Data shown:
⁂

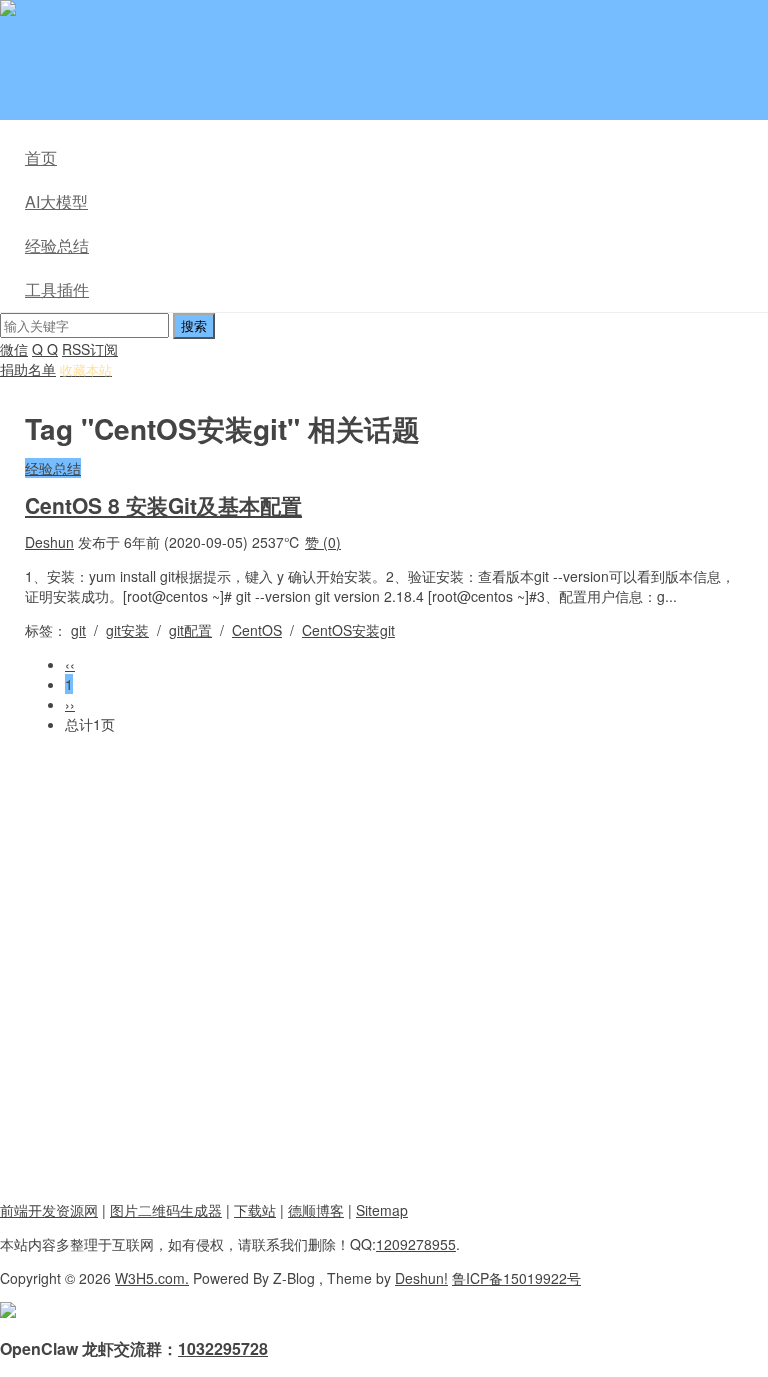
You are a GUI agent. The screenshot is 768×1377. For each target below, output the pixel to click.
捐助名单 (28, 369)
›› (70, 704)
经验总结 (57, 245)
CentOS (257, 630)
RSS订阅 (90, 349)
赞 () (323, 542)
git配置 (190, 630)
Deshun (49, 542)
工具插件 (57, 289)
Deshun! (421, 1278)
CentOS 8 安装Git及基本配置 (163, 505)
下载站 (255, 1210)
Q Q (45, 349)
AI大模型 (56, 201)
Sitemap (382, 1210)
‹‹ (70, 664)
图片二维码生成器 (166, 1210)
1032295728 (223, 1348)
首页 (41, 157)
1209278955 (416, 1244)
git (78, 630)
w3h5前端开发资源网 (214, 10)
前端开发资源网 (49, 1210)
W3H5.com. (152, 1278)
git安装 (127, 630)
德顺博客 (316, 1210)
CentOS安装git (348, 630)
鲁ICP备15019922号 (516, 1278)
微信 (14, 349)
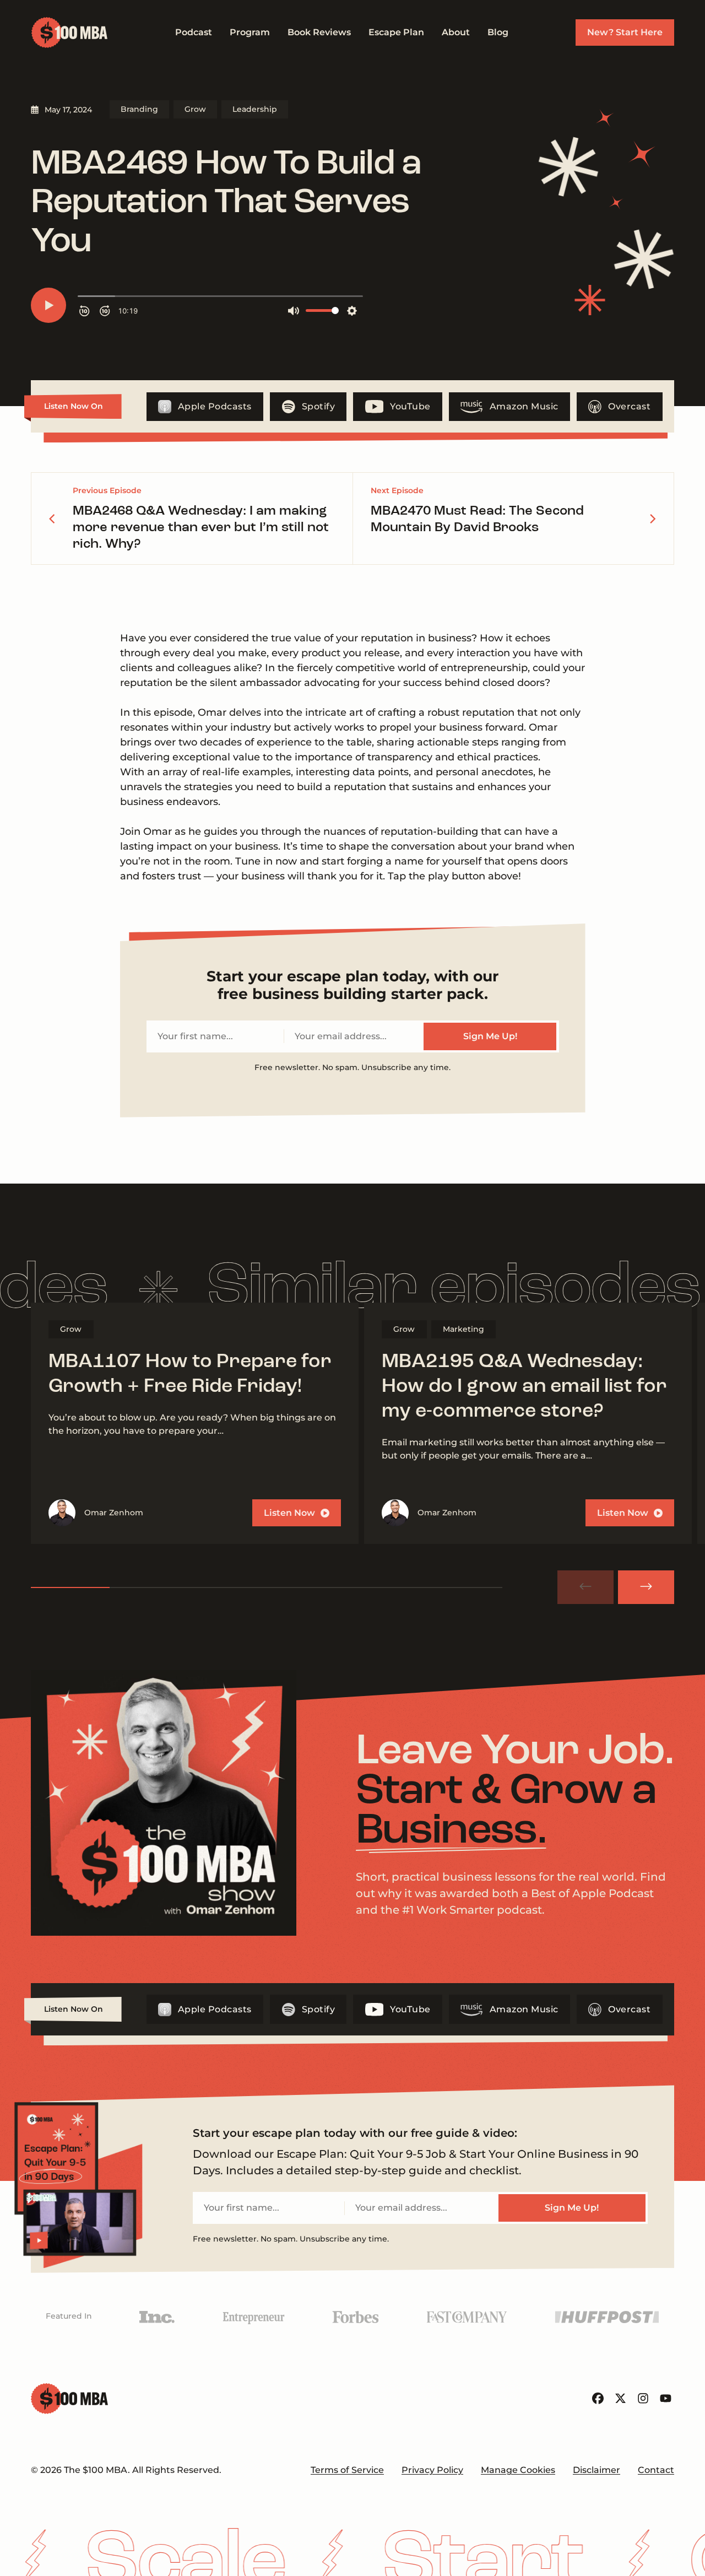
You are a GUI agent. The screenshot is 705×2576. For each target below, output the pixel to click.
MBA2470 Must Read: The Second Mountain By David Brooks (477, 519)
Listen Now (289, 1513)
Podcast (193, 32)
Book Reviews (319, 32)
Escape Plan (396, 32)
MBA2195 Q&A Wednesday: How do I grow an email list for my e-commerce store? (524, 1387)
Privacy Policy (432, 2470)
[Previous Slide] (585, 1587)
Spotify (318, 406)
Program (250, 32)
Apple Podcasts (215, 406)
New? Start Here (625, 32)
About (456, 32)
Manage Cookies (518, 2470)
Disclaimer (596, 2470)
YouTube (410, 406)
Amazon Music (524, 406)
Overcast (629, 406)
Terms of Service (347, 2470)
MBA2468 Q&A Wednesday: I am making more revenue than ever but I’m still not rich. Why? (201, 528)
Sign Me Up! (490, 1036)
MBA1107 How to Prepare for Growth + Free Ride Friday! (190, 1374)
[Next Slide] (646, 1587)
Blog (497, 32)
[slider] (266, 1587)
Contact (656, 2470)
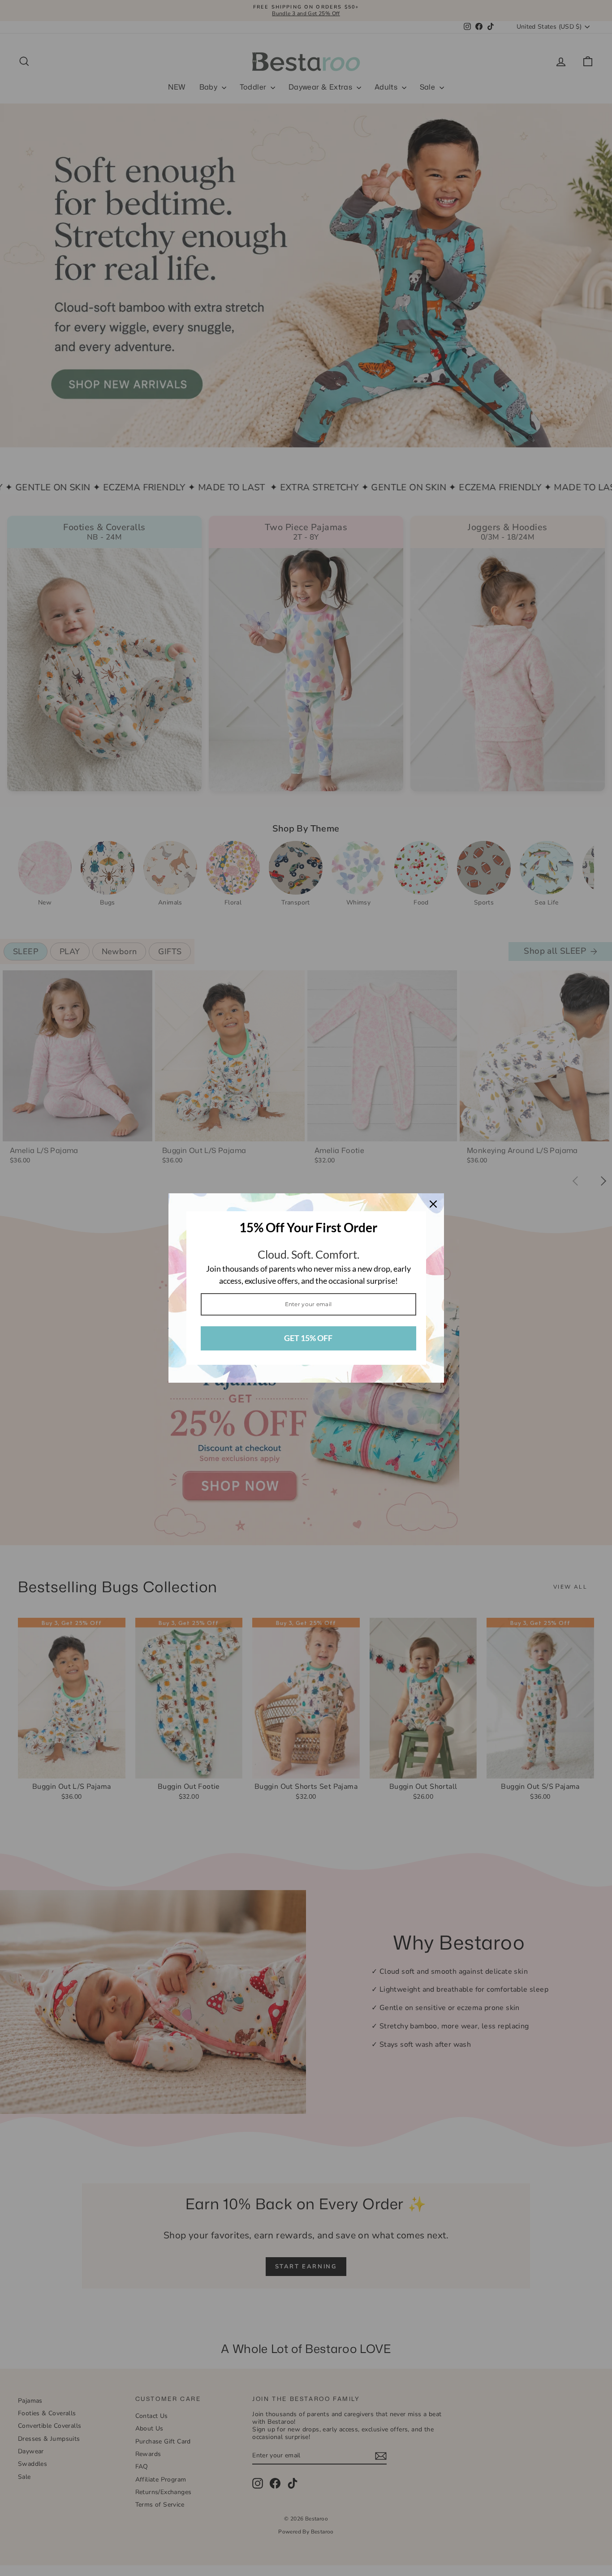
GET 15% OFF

⁂

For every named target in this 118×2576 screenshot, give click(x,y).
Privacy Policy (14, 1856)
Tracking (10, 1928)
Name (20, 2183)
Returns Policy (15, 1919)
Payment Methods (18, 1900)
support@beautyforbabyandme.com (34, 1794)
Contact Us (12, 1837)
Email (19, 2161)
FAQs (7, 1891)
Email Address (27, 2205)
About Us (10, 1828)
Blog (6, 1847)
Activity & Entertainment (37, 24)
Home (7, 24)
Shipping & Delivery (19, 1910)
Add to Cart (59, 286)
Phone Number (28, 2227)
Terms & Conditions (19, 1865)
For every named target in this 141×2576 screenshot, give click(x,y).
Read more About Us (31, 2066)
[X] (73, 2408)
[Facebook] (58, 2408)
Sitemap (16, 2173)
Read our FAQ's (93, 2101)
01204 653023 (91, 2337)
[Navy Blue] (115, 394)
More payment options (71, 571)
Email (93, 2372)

⁂

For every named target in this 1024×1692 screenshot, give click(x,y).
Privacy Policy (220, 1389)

⁂

What you will do:
Starting at the line above that has "You are a GUI agent. The screenshot is 768×1377." and ending at the line that has "GET 15% OFF", copy each line exactly, leaving the pictures out and adding nothing.

Your response:
You are a GUI agent. The screenshot is 768×1377. For each target below, output the pixel to click.
捐助名单 (28, 369)
›› (70, 704)
经验总结 (57, 245)
CentOS (257, 630)
RSS订阅 (90, 349)
赞 () (323, 542)
git配置 (190, 630)
Deshun (49, 542)
工具插件 (57, 289)
Deshun! (421, 1278)
CentOS 8 安装Git及基本配置 (163, 505)
下载站 (255, 1210)
Q Q (45, 349)
AI大模型 (56, 201)
Sitemap (382, 1210)
‹‹ (70, 664)
图片二维码生成器 (166, 1210)
1032295728 (223, 1348)
首页 (41, 157)
1209278955 (416, 1244)
git (78, 630)
w3h5前端开发资源网 (214, 10)
前端开发资源网 (49, 1210)
W3H5.com. (152, 1278)
git安装 (127, 630)
德顺博客 (316, 1210)
CentOS安装git (348, 630)
鲁ICP备15019922号 (516, 1278)
微信 (14, 349)
You are a GUI agent. The screenshot is 705×2576. For each target below, output the pixel to click.
MBA2470 Must Read: The Second Mountain By David Brooks (477, 519)
Listen Now (289, 1513)
Podcast (193, 32)
Book Reviews (319, 32)
Escape Plan (396, 32)
MBA2195 Q&A Wednesday: How do I grow an email list for my e-commerce store? (524, 1387)
Privacy Policy (432, 2470)
[Previous Slide] (585, 1587)
Spotify (318, 406)
Program (250, 32)
Apple Podcasts (215, 406)
New? Start Here (625, 32)
About (456, 32)
Manage Cookies (518, 2470)
Disclaimer (596, 2470)
YouTube (410, 406)
Amazon Music (524, 406)
Overcast (629, 406)
Terms of Service (347, 2470)
MBA2468 Q&A Wednesday: I am making more revenue than ever but I’m still not rich. Why? (201, 528)
Sign Me Up! (490, 1036)
MBA1107 How to Prepare for Growth + Free Ride Friday! (190, 1374)
[Next Slide] (646, 1587)
Blog (497, 32)
[slider] (266, 1587)
Contact (656, 2470)
GET 15% OFF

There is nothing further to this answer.